Details
Event Timeline
Change 566595 had a related patch set uploaded (by Halfak; owner: Halfak):
[mediawiki/services/ores/deploy@master] Adds topic models for ar, cs, ko, and vi.
Change 566595 merged by Accraze:
[mediawiki/services/ores/deploy@master] Adds topic models for ar, cs, ko, and vi.
I failed on the deploy to beta. Looks like memory usage is far too high. I'm investigating.
I'm investigating memory usage. I'm working from a python terminal on my dev laptop. Essentially, I'm tracking VSZ and RSS while running commands.
Before loading anything:
- VSZ: 35600
- RSS: 9340
After from revscoring import Model:
- VSZ: 495752
- RSS: 76216
After enwiki = Model.load(open("models/enwiki.articletopic.gradient_boosting.model"))
- VSZ: 1010852
- RSS: 567348
After arwiki = Model.load(open("models/arwiki.articletopic.gradient_boosting.model"))
- VSZ: 1385732
- RSS: 941856
After enwiki2 = Model.load(open("models/enwiki.articletopic.gradient_boosting.model"))
- VSZ: 1464596
- RSS: 1020768
This is higher memory usage than I think we are really prepared for. After loading all of the models, it ends up being about 3x as much memory as we needed before. As we can see from the final load, that memory gets shared relatively straightforwardly, but it is still too much.
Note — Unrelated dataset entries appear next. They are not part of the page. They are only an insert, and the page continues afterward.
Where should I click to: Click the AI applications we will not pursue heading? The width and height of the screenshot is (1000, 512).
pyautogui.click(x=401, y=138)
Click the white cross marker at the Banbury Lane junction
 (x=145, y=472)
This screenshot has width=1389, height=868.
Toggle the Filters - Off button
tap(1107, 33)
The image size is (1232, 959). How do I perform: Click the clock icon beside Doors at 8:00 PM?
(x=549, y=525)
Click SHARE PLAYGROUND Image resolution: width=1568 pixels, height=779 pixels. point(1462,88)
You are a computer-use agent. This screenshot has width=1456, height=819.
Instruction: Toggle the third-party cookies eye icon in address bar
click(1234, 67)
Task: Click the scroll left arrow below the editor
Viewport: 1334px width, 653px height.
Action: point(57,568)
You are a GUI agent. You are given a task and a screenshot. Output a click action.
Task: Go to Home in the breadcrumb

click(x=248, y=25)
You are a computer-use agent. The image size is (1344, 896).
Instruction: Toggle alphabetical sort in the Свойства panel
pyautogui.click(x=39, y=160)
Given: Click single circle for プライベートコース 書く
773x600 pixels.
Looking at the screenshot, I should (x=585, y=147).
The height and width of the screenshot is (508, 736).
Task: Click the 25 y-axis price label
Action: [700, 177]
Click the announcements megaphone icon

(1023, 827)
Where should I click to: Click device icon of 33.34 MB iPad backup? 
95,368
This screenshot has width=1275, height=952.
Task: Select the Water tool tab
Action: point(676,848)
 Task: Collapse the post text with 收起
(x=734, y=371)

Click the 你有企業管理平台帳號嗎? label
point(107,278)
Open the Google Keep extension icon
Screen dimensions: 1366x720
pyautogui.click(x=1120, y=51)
I wonder if we can use gensim's memory-map mode to get around this. Alternatively, we can reduce the dimensions of our vectors or reduce the size of the vocabulary.
Change 567120 had a related patch set uploaded (by Halfak; owner: Halfak):
[research/ores/wheels@master] Updates for revscoring 2.6.5
Change 567120 merged by Accraze:
[research/ores/wheels@master] Updates for revscoring 2.6.5
Change 567143 had a related patch set uploaded (by Halfak; owner: Halfak):
[mediawiki/services/ores/deploy@master] New draft topic models with 50d vectors.
Change 567143 merged by Halfak:
[mediawiki/services/ores/deploy@master] New draft topic models with 50d vectors.
Mentioned in SAL (#wikimedia-operations) [2020-02-03T21:01:24Z] <halfak@deploy1001> Started deploy [ores/deploy@50a101a]: T243451
Mentioned in SAL (#wikimedia-operations) [2020-02-03T21:14:09Z] <halfak@deploy1001> Finished deploy [ores/deploy@50a101a]: T243451 (duration: 12m 47s)